* Your instructions: Could you print exactly the lines of the listing below, starting at the line that has "Screen dimensions: 688x452" and ending at the line that has "698x516 pixels.", and only those lines?

+++ Data listing

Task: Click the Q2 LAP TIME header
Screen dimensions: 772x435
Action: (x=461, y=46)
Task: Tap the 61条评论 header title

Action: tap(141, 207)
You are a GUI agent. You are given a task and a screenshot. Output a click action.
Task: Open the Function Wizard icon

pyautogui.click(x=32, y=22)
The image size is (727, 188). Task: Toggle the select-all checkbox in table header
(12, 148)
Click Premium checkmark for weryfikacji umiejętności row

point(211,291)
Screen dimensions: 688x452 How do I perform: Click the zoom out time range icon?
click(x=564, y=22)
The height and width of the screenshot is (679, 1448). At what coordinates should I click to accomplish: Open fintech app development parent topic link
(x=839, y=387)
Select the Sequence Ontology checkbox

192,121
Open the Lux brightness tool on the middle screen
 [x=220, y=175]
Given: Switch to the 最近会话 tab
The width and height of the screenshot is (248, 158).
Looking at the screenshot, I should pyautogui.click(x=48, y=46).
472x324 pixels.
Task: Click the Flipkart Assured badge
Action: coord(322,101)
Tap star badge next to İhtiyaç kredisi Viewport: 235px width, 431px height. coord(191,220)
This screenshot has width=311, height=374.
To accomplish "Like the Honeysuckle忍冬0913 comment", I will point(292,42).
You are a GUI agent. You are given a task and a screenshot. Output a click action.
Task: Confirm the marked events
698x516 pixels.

++++++
+++ Data listing

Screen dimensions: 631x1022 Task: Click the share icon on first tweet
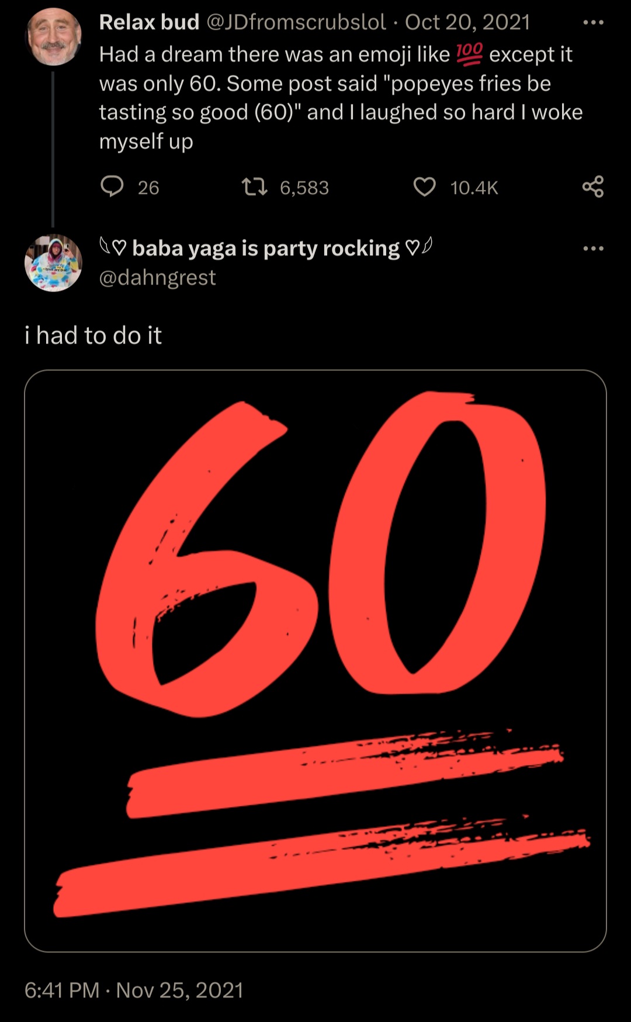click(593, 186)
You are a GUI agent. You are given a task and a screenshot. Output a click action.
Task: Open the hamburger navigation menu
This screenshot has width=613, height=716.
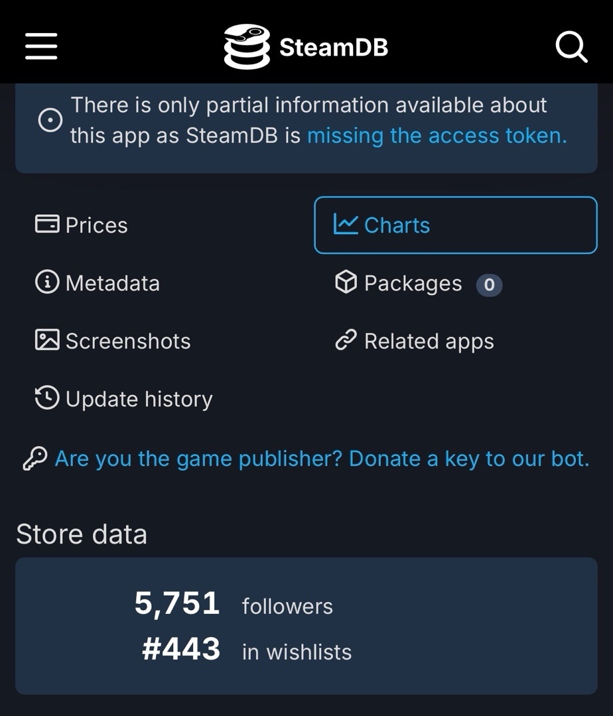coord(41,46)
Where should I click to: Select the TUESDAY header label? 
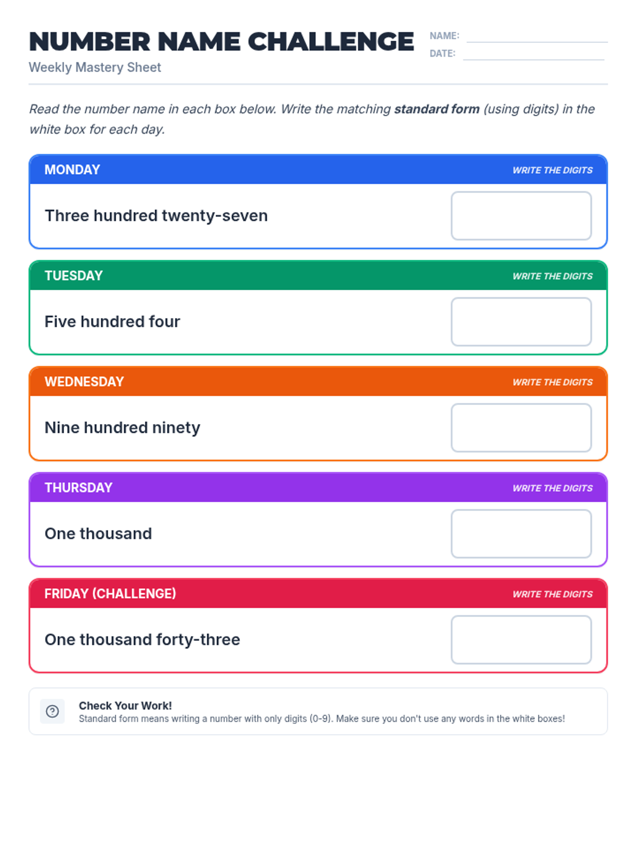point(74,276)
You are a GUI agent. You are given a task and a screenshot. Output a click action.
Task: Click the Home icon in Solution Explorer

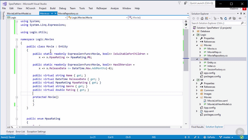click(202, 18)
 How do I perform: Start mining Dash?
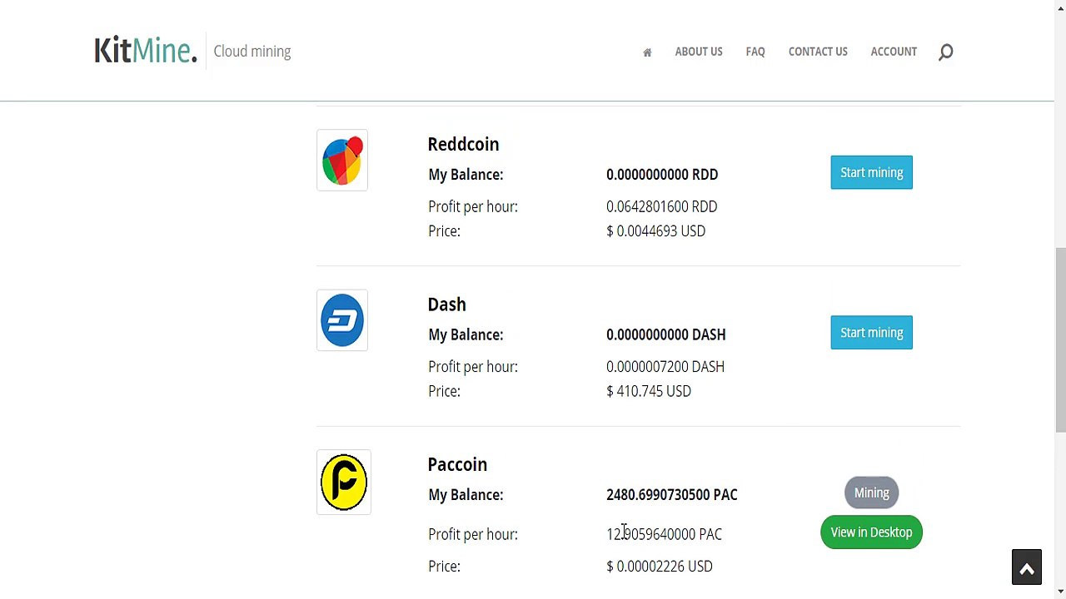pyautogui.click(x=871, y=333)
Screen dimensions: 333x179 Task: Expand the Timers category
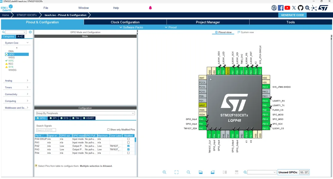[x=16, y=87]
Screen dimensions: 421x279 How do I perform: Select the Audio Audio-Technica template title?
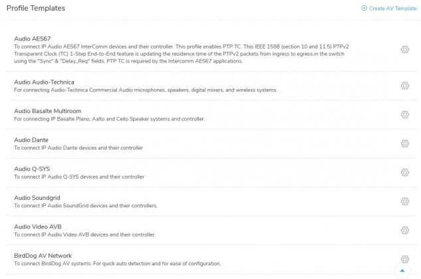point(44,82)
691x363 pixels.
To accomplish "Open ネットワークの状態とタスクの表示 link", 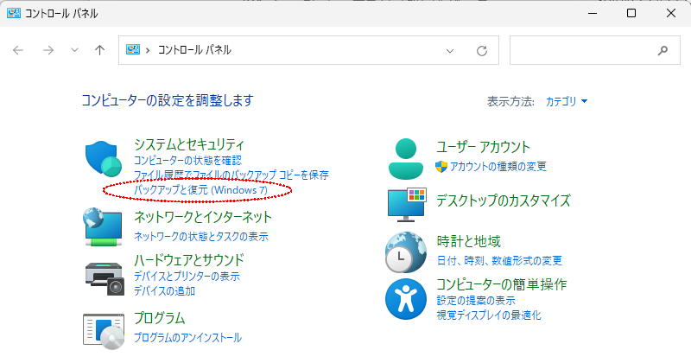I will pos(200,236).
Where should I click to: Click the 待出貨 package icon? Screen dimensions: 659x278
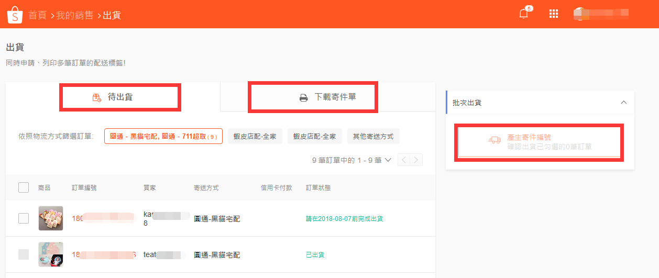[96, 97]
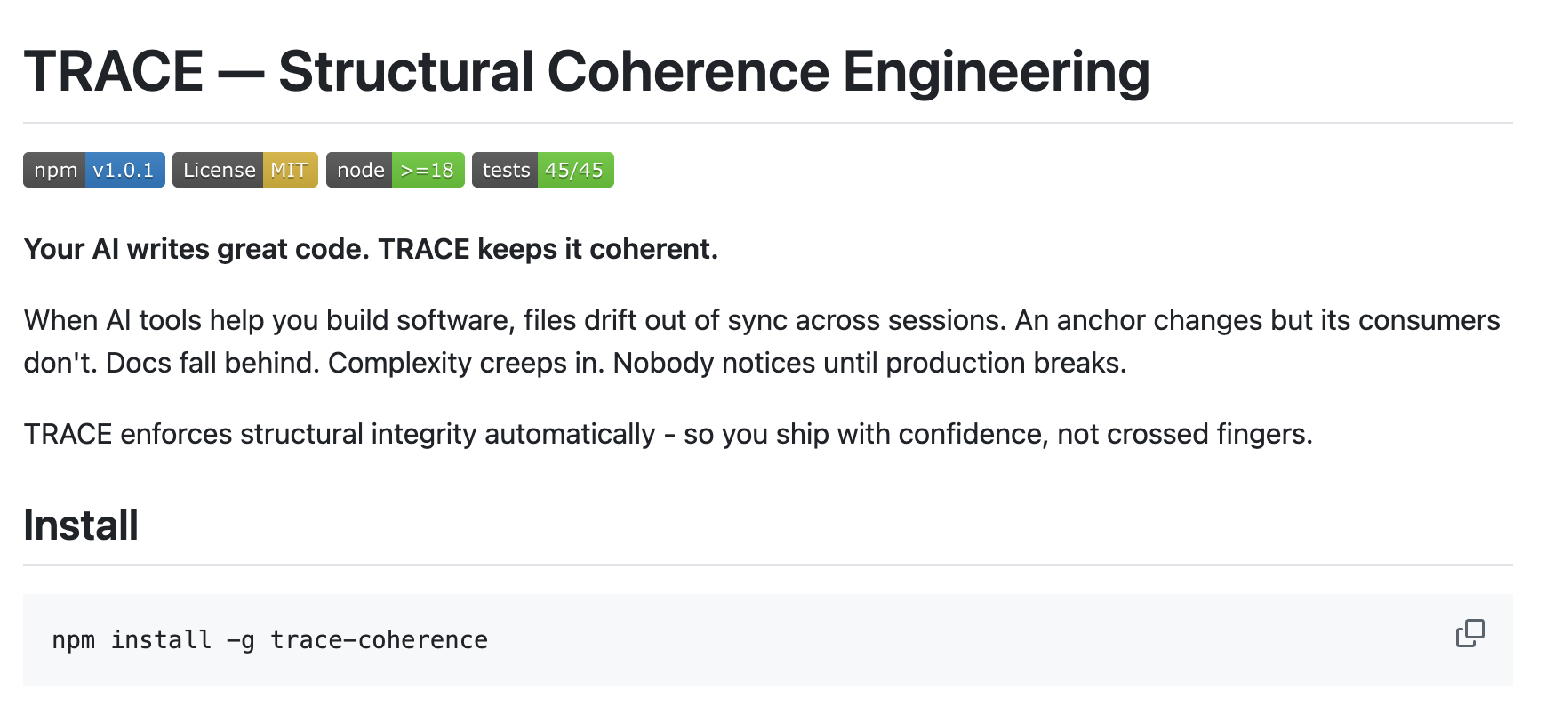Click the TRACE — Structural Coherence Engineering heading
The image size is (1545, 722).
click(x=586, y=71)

++++++
+++ Data listing

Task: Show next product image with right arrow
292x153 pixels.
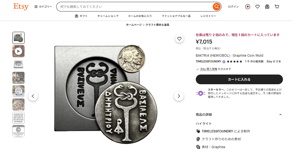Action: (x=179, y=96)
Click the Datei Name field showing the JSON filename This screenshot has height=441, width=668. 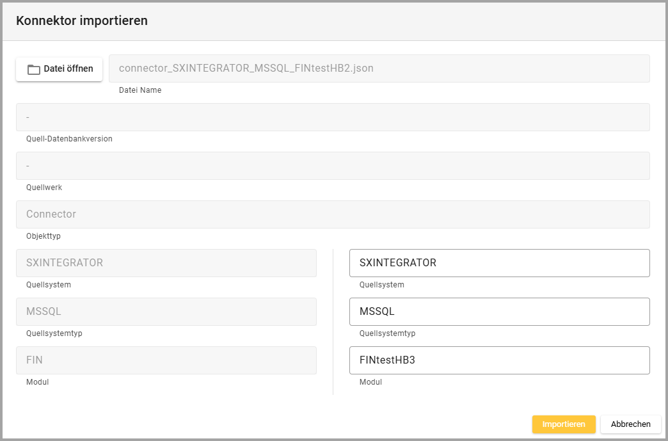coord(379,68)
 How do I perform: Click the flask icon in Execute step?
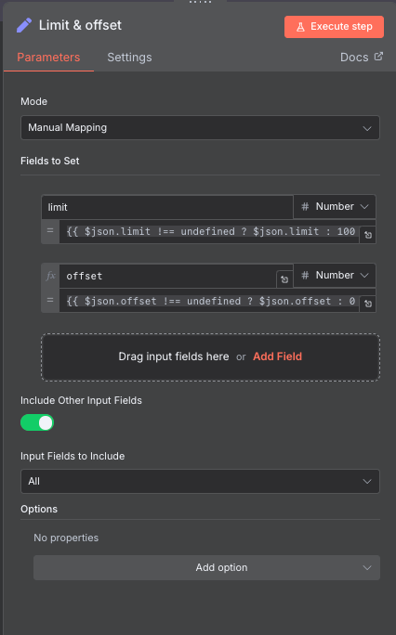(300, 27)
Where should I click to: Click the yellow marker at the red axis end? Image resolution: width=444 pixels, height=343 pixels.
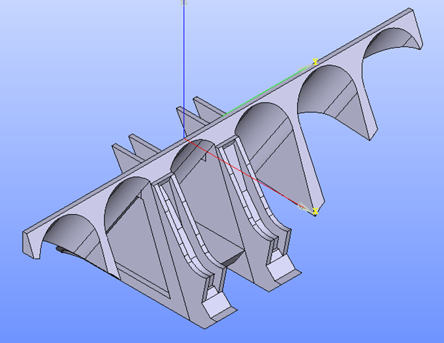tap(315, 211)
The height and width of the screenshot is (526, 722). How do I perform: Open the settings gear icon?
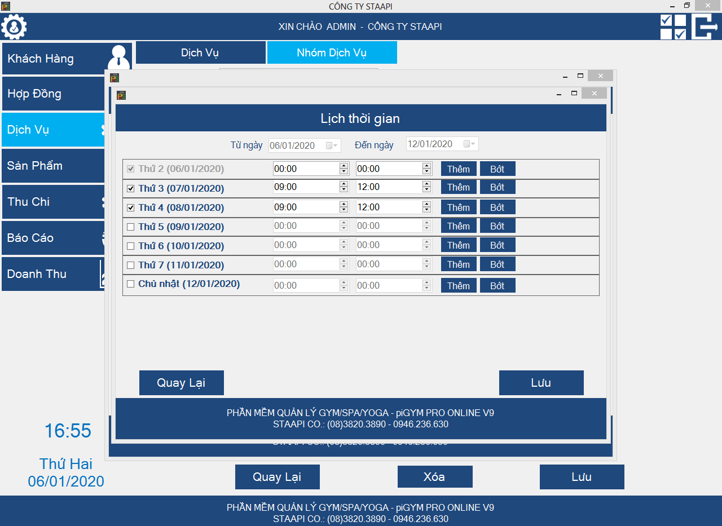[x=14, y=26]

++++++

* Written solution:
Screen dimensions: 688x452 How do I perform: Click the zoom out time range icon?
click(x=564, y=22)
The height and width of the screenshot is (679, 1448). At what coordinates should I click to accomplish: Open fintech app development parent topic link
(x=839, y=387)
Select the Sequence Ontology checkbox

192,121
Open the Lux brightness tool on the middle screen
 [x=220, y=175]
Given: Switch to the 最近会话 tab
The width and height of the screenshot is (248, 158).
Looking at the screenshot, I should pyautogui.click(x=48, y=46).
472x324 pixels.
Task: Click the Flipkart Assured badge
Action: coord(322,101)
Tap star badge next to İhtiyaç kredisi Viewport: 235px width, 431px height. coord(191,220)
This screenshot has width=311, height=374.
To accomplish "Like the Honeysuckle忍冬0913 comment", I will point(292,42).
You are a GUI agent. You are given a task and a screenshot. Output a click action.
Task: Confirm the marked events
698x516 pixels.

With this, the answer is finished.